Thanks to all who responded.

So I got the tree this morning and brought it home and trying to decide how much wood is usable.

The other thread taught me to cut the sections length wise and seal them up good.

My question now is about size. How small a log or branch can you get turnable wood out of? - not including pen turning. I would like to try and use the wood for small bowls, vases, containers, etc...

The largest part of the trunk is around 12". I cut that into about 18" - 24" sections and will cut it length wise for sealing and drying.

There are smaller chunks of course so how small is usable vs. what should go direct to the burn pile?

Hopefully these are semi-intelligent questions.

Thanks.
Mike

Steve Schlumpf
04-10-2010, 11:24 AM
Mike - congrats on the wood!

Everyone will have different ways to do things but I would leave the wood in log form until you are ready to turn it. Seal the end grain but leave the bark on to help slow down any moisture loss.

The size to cut your blank will depend on what it is you want to turn and the swing size of your lathe. As far as what would be considered to small - keep in mind that you can turn small plates, bottle stoppers, pendants, etc. It's up to you!

Have fun!

David E Keller
04-10-2010, 11:24 AM
Congrats on the tree, Mike.

The branch wood can be turned into a number of things. Lots of people make end grain objects from branch wood. Boxes, ornaments, birdhouses, vases, and more can be made from branches. Lots of spindle work can be accomplished with branch wood. Pear is pretty popular for fine detail work like finials and thread chasing because it holds detail so well.

As for what to keep and what to burn, that's up to you. I probably wouldn't keep anything smaller than about 3" in diameter. I'd love to see some photos.

Richard Madison
04-10-2010, 1:05 PM
Good score Mike. You can make small end grain turnings from branches 4" or even a little smaller.

alex carey
04-10-2010, 4:08 PM
hell I'd even keep the 3" diameter stuff. You can make some pretty bud vases with 3".

Mike Peace
04-10-2010, 10:44 PM
I make a lot of small stuff and keep some pear spindle stock down to 1 1/2". Generally I try and keep pieces at least 2" square. Much smaller and I don't have as many things I can make with it. Bradford Pear is plentiful around here so generally don't take limbs much less than 6" in diameter. I will typically quarter that by cutting thru the pith and then take the two halves and cut thru the center again so I wind up with four quarters. Pieces 12" or longer make great handles.

Mike Willeson
04-11-2010, 12:23 AM
Here is a couple pics of the wood I ended up with.

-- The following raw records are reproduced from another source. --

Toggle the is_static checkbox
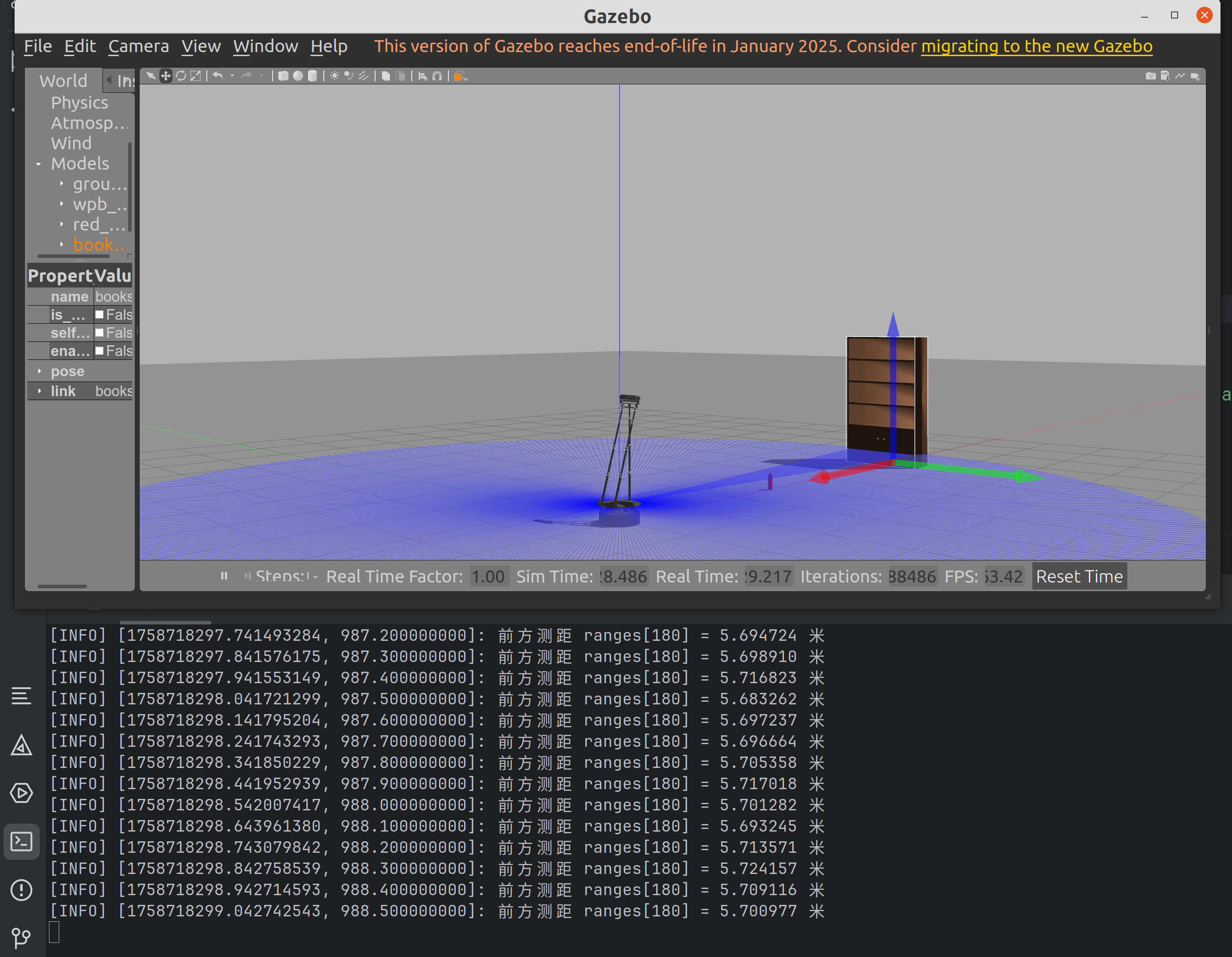1232x957 pixels. (x=100, y=315)
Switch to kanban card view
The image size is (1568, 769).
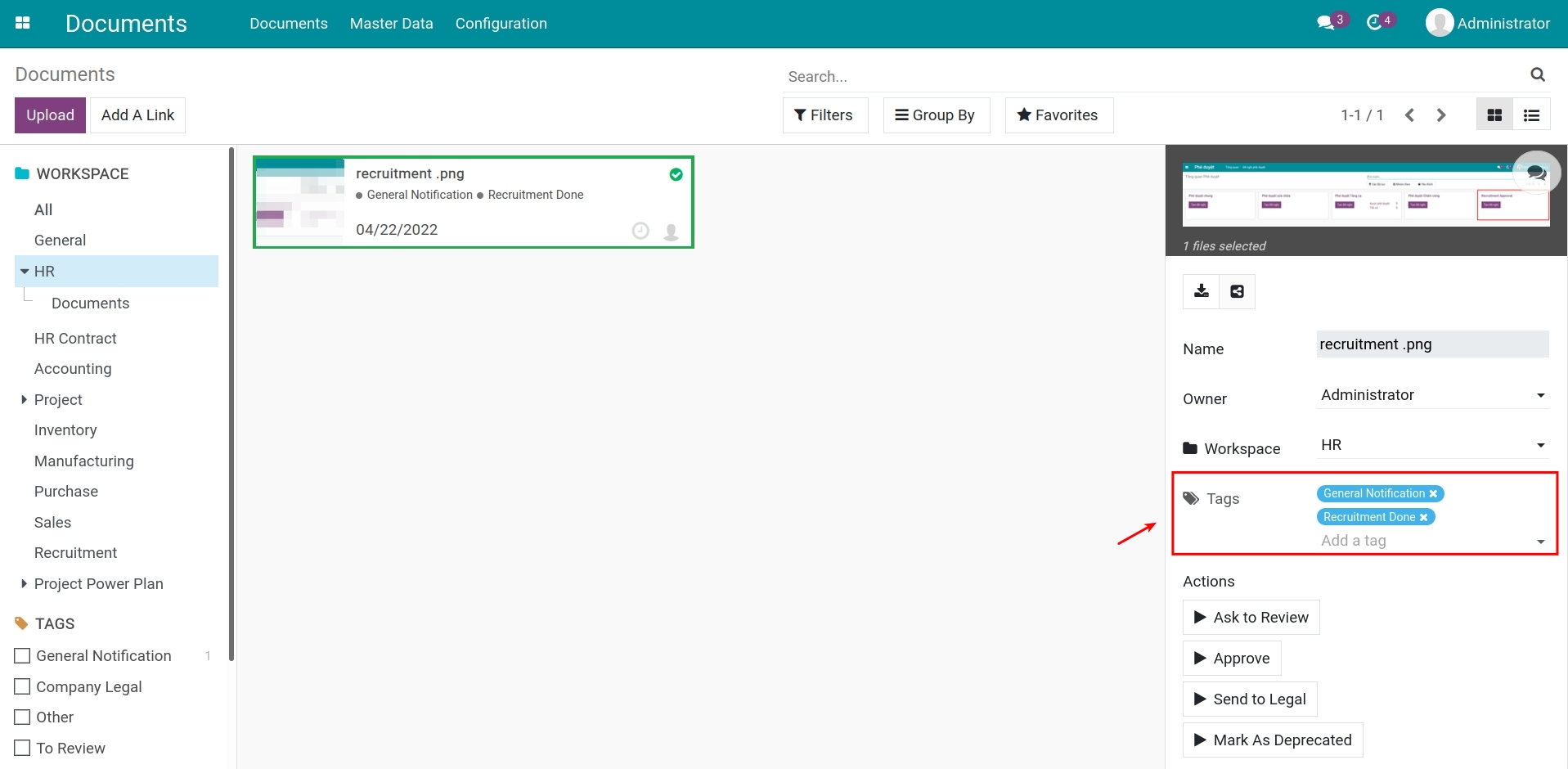click(1494, 114)
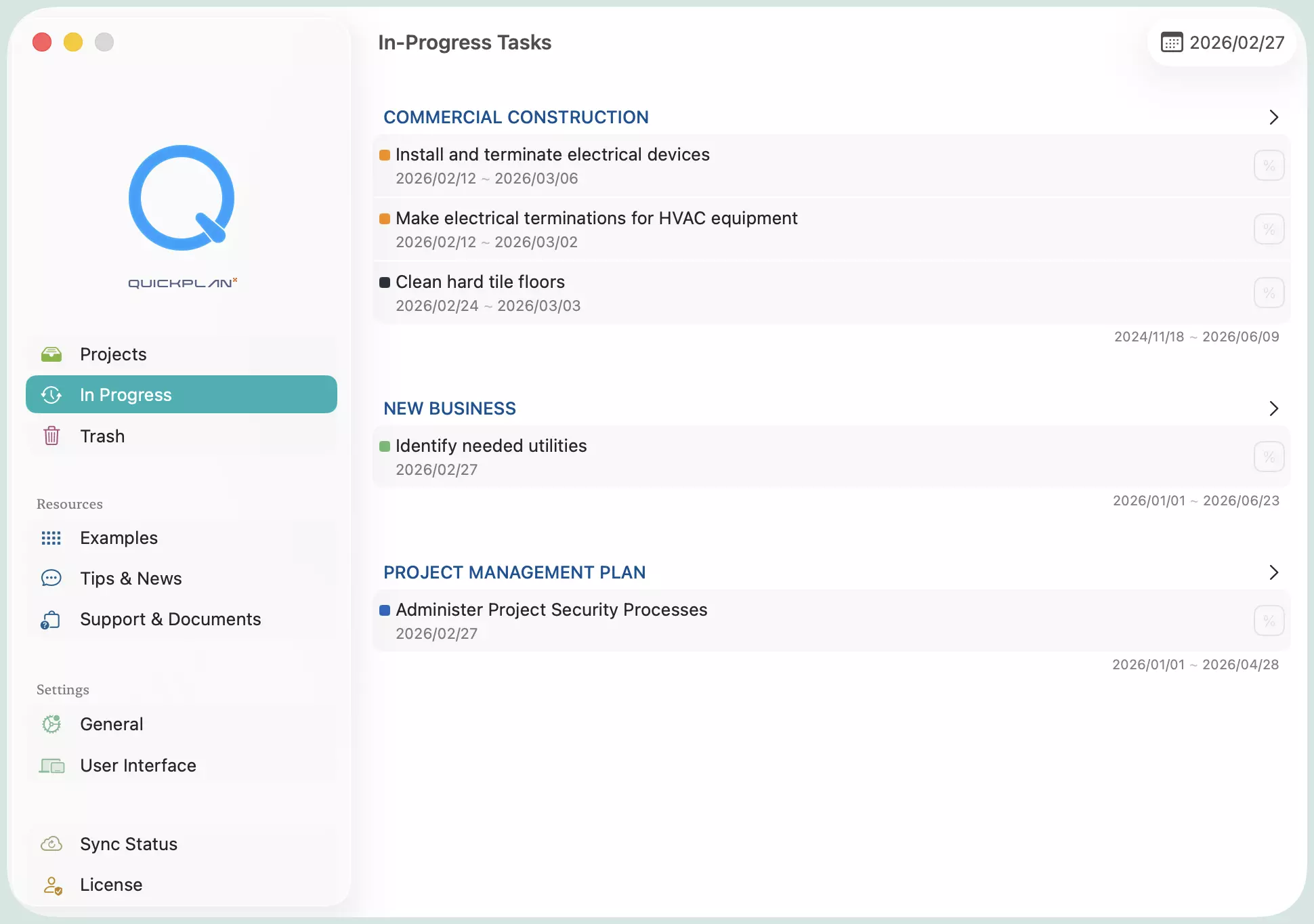Image resolution: width=1314 pixels, height=924 pixels.
Task: Open the PROJECT MANAGEMENT PLAN chevron
Action: point(1273,572)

Since I this is the first wood I am trying to deal with and there were a variety of suggestions about how to dry it I tried a few different things to experiment.

I left some logs in the round and I cut some in half lengthwise.

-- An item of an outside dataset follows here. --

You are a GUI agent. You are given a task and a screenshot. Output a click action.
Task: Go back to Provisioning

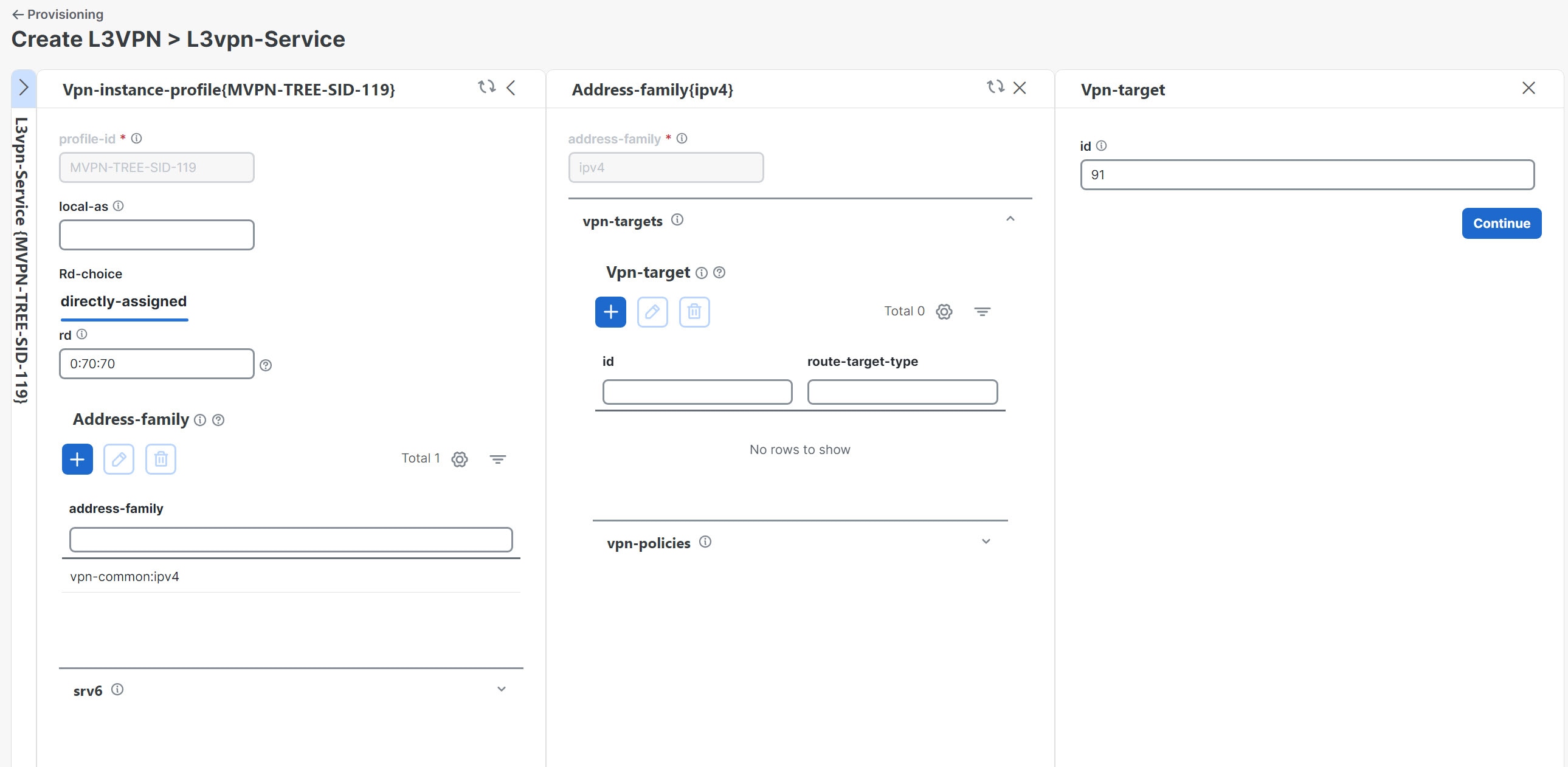point(57,14)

Also, I had no anchorseal (sp?) so I went with latex I had sitting around. Someone suggested two coats of latex with news paper in between, so I tried a few pieces that way. It will be kept in the garage under the bench. We'll see how it goes.

Couple more questions -
1) I understand you can turn things "green" and either let it warp or oil it up and finish it later. How soon wood you work with green wood?

OR

2) If I want to work with these pieces "dry", how long might a 6" log, for example, take to be considered dry?

Dennis Ford
04-11-2010, 8:24 AM
You can work with green wood the day it is cut down, you will get a little wet so don't wear anything that has to be dry-cleaned!

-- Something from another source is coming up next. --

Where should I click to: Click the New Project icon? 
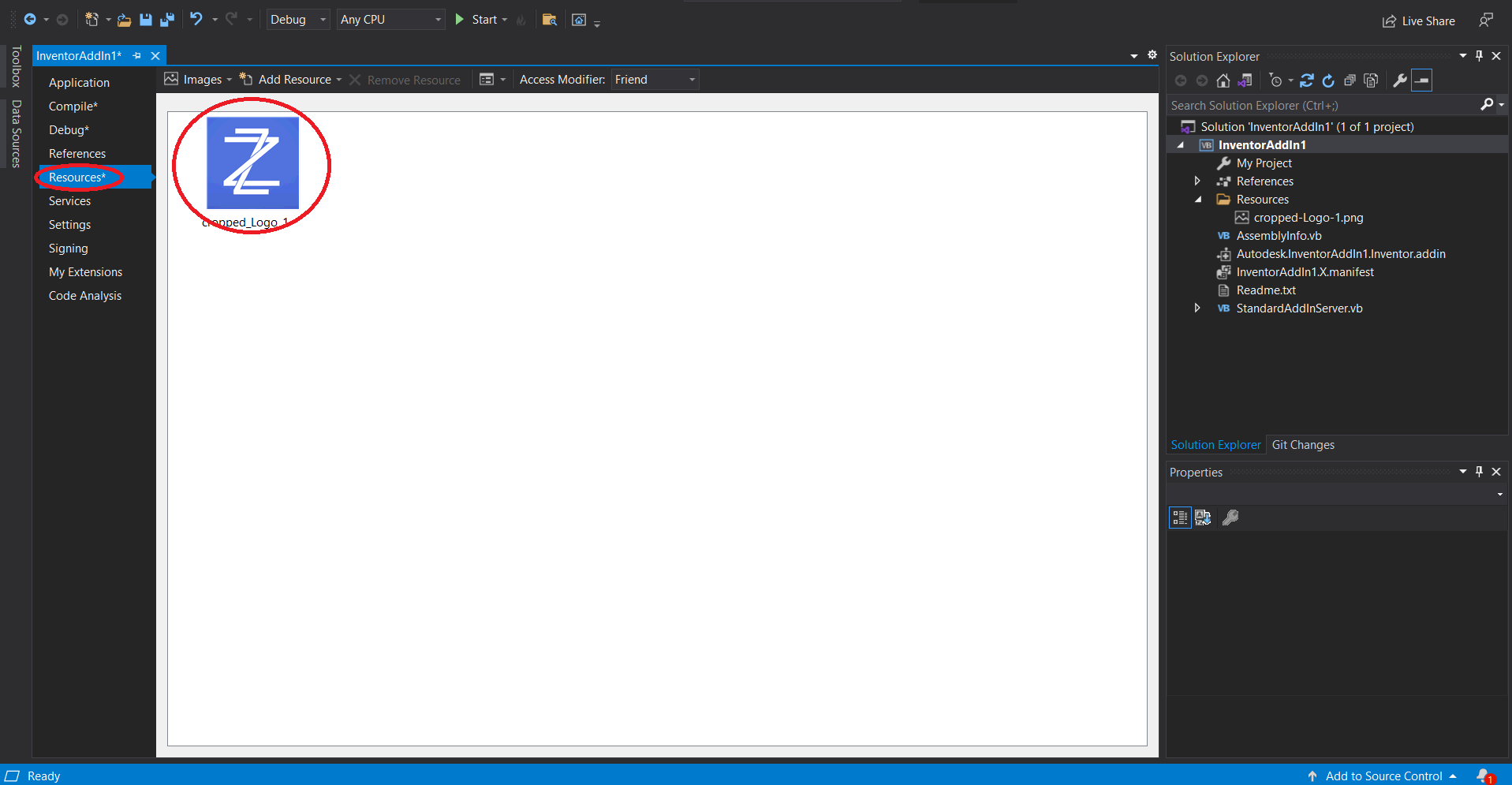[x=91, y=20]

I have seen bradford pear log sections as big as 6" dry without cracking but that is the exception, most will be ruined with cracks before drying. If you want to turn dry wood, the best way is to rough turn it green and turn it again after it is dry.

The rule of thumb is to rough it so that the thickness is ~10% of the diameter. Then you have to control the drying rate. If it drys too fast, probably will crack. Lots of info on this subject here, many methods. Your results will depend on how apply these methods, where you live, weather conditions and luck.

Kyle Iwamoto
04-11-2010, 3:10 PM
All wood is turnable.....:)

Another use for the "small" branches is turning boxes or goblets. Mushrooms, tops. Lots of uses for small stuff.

David E Keller
04-11-2010, 6:21 PM
Mike, the rule of thumb for air drying wood is 1 year per inch of thickness plus a year, so a 6" log would take about 7 years. You'll likely lose a lot to cracking. I think you are much better off cutting it into sizes that you find useful and sealing the endgrain. You'll still lose some that way, but not as much.

Richard Madison
04-11-2010, 11:48 PM
To combine what David and Dennis said, the idea is not to dry a log, but just the opposite. You want to seal the log ends very well, and then cut off one piece, cut into blanks, and rough turn asap. Reseal the cut end of the log. Dry the rough-out by your preferred method. Cut another piece off the log when you are ready to turn more rough-outs. Just another viewpoint and worth what you paid for it.